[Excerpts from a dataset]
++++++++++++++++++++
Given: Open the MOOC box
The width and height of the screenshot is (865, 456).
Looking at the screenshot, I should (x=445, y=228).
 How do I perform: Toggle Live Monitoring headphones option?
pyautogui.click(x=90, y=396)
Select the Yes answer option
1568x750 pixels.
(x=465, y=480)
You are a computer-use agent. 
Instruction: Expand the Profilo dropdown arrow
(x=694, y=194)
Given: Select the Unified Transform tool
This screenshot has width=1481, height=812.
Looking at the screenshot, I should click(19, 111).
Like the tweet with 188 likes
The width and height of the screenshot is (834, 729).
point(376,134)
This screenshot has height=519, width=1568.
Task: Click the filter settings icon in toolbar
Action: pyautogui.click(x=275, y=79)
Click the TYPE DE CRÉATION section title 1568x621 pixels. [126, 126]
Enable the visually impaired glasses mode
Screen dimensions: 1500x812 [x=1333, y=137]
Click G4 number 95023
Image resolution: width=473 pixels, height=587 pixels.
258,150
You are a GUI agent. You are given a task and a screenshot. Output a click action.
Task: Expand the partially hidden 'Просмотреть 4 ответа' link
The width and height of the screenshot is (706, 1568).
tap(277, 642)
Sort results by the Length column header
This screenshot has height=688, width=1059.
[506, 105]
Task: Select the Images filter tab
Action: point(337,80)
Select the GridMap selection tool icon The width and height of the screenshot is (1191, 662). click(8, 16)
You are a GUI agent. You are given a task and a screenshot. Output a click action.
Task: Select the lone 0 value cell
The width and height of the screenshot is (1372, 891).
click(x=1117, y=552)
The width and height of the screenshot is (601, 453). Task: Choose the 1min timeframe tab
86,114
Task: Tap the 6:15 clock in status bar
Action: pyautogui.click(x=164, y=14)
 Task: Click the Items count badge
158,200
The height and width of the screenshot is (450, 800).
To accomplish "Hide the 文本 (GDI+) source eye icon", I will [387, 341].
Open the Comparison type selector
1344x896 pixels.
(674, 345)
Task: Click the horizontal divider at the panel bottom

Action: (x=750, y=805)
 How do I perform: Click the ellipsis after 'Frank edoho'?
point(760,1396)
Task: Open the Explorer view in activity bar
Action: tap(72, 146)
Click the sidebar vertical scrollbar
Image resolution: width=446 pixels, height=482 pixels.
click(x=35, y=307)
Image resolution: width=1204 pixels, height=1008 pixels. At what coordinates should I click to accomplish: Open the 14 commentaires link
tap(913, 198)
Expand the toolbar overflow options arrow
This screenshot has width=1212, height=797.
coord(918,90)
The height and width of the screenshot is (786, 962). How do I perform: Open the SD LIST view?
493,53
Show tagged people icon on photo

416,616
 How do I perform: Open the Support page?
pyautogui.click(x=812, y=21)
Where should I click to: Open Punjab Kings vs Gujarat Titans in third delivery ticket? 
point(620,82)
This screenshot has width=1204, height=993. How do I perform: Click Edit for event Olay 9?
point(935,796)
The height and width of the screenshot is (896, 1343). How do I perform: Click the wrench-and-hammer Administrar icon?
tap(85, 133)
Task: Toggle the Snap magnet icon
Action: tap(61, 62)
++++++++++++++++++++
**Task requirements**
Your answer must consist only of the lines from the one with "The width and height of the screenshot is (1372, 891)." through the final line of the entries, each retyped exactly.

**Written response**
The width and height of the screenshot is (1372, 891).
click(x=1117, y=552)
The width and height of the screenshot is (601, 453). Task: Choose the 1min timeframe tab
86,114
Task: Tap the 6:15 clock in status bar
Action: pyautogui.click(x=164, y=14)
 Task: Click the Items count badge
158,200
The height and width of the screenshot is (450, 800).
To accomplish "Hide the 文本 (GDI+) source eye icon", I will [387, 341].
Open the Comparison type selector
1344x896 pixels.
(674, 345)
Task: Click the horizontal divider at the panel bottom

Action: (x=750, y=805)
 How do I perform: Click the ellipsis after 'Frank edoho'?
point(760,1396)
Task: Open the Explorer view in activity bar
Action: tap(72, 146)
Click the sidebar vertical scrollbar
Image resolution: width=446 pixels, height=482 pixels.
click(x=35, y=307)
Image resolution: width=1204 pixels, height=1008 pixels. At what coordinates should I click to accomplish: Open the 14 commentaires link
tap(913, 198)
Expand the toolbar overflow options arrow
This screenshot has width=1212, height=797.
coord(918,90)
The height and width of the screenshot is (786, 962). How do I perform: Open the SD LIST view?
493,53
Show tagged people icon on photo

416,616
 How do I perform: Open the Support page?
pyautogui.click(x=812, y=21)
Where should I click to: Open Punjab Kings vs Gujarat Titans in third delivery ticket? 
point(620,82)
This screenshot has width=1204, height=993. How do I perform: Click Edit for event Olay 9?
point(935,796)
The height and width of the screenshot is (896, 1343). How do I perform: Click the wrench-and-hammer Administrar icon?
tap(85, 133)
Task: Toggle the Snap magnet icon
Action: tap(61, 62)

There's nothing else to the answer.